--- EXERCISE BRIEF ---
All entries need to be written out verbatim, with pictures omitted.
DATA RECORDS Block Start
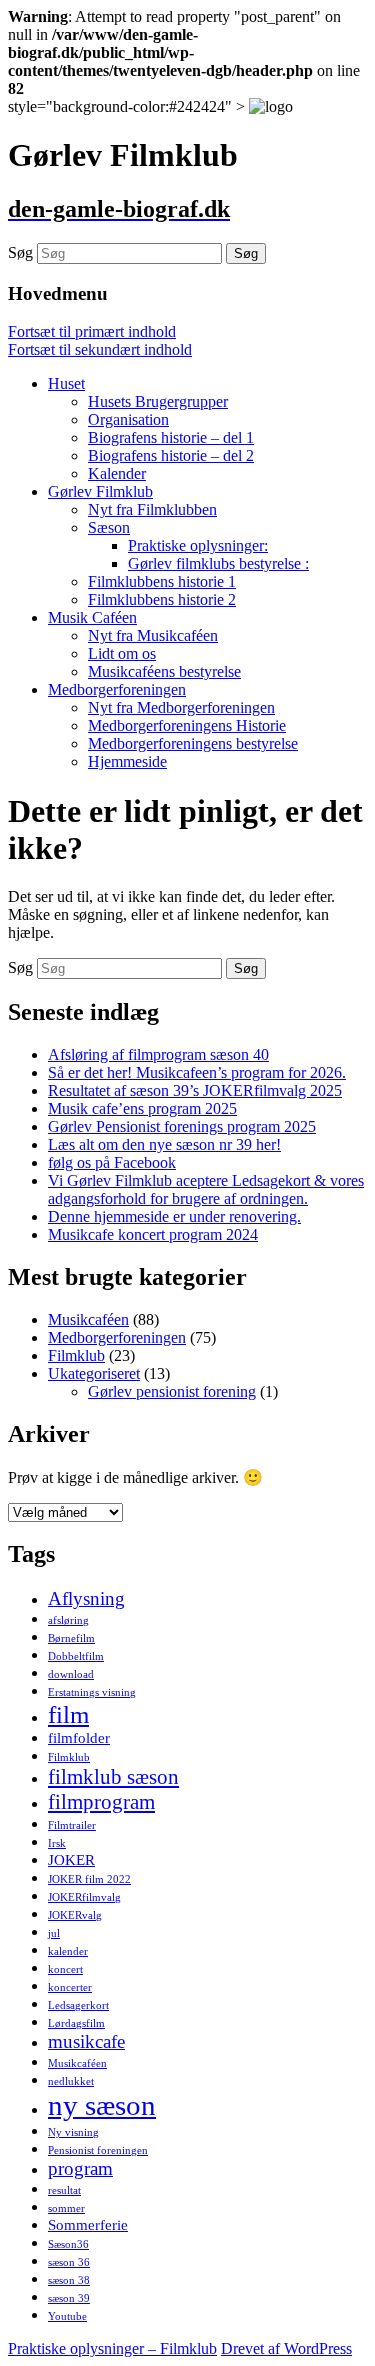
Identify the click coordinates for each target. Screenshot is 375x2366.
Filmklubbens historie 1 (162, 581)
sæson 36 (69, 2262)
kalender (68, 1951)
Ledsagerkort (78, 2005)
DATA RECORDS Block End
--- ANSWER SPACE ---
Identify the click coordinates for each target. Screenshot is 375x2366.
Filmklubbens historie 1 (162, 581)
sæson 36 (69, 2262)
kalender (68, 1951)
Ledsagerkort (78, 2005)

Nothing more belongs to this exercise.